I have just fully realized how much I deal with poop as a mother.
When I was young and thin and dating, my biggest poop-related concern was that my boyfriend never find out that I actually ever pooped. TK told me once many many years ago that he liked living with the idea that pretty girls never had to poop. That was a nice world.
Then comes motherhood, the fear leading up to the delivery of the bundle of joy, and the terror that you might, in the throws of pushing, poop on the delivery table, in front of the doctor and the nurses, and that someone else might have to wipe that up. (I did indeed poop on the table, and was so horrified when I realized it happened, I looked to TK who summed it up perfectly: "Aw, poop shmoop. Who cares! You’re doing great!" love him.)
Then the newborn days when we would spend long minutes examining the poop in the baby’s diaper…attempting to categorize it. Is it seedy? Mustardy? Frothy? Those were dark days.

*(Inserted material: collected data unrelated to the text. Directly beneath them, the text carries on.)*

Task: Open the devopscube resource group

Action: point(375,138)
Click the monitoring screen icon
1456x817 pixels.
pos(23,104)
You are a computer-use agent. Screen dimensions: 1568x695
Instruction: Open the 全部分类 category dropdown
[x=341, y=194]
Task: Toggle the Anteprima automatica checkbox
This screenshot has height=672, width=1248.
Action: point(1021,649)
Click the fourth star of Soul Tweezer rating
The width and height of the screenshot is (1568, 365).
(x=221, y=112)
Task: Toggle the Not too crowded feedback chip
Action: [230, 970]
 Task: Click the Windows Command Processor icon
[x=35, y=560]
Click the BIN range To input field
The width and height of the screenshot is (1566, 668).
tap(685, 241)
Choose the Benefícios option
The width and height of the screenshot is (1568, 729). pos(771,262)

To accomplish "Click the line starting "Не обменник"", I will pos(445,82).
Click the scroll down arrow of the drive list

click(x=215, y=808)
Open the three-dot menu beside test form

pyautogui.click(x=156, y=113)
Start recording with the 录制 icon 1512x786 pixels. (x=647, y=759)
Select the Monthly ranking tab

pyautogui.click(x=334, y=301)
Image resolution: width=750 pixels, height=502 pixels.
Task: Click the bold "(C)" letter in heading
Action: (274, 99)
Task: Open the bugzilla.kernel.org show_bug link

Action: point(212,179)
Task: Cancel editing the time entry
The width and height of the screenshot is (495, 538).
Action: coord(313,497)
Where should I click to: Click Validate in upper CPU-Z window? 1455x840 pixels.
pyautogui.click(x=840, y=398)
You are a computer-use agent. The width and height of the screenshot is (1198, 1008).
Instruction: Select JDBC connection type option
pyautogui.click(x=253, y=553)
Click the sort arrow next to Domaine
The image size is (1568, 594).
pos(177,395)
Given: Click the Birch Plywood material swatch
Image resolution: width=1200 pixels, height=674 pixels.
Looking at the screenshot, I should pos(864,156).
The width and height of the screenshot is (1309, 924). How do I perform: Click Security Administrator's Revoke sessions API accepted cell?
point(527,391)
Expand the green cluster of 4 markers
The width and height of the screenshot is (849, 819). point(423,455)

Then we’re in the swing of things for a bit, thanks to papmers, before potty training. And we’re talking about poop all the time. "Do you need to poop? Did you poop in your pants? Do you want to try to poop? Poop poop poopie poop?"
Then they finally poop on the potty. We rewarded Sam with a huge green dinosaur for his first poop on the potty. I wish someone would get ME presents when I do it. "Honey! I pooped on the potty! Can I have a new Vera Bradley?"
So there I was yesterday, singing the poo-poo on the pot-TEE song to Jane, and carrying the little potty bowl parade-style to the bathroom so she could flush it down herself. We followed Sam’s usual nightly ritual of going to poop on the potty before bed, him HOLLERING that he needs privacy, then wanting me to come in, marvel at the poop, and wipe his butt. I try to explain that this greatly contradicts his NEED for privacy, but I am not sure it is sinking in. As I am putting the girl to bed, I realize with a horrible shock that one of the dogs has diarrhea, the evidence all over the rug. A couple of well placed curse words later and I am scrubbing poop out of the rug. Aaaaaaah. This is the life.
The sheer quantity of poop that mothers have to deal with is one of those secrets that nobody tells you BEFORE you have kids. Like hemorrhoids, or how your boobs are never the same, or that one more Barney song will make you want to put lit cigarettes out in your eyes.
But I will carry on, as all mothers do, cheering for it, asking about it, wiping it, flushing it. It’s my life, after all. My crazy wonderful poop-filled life.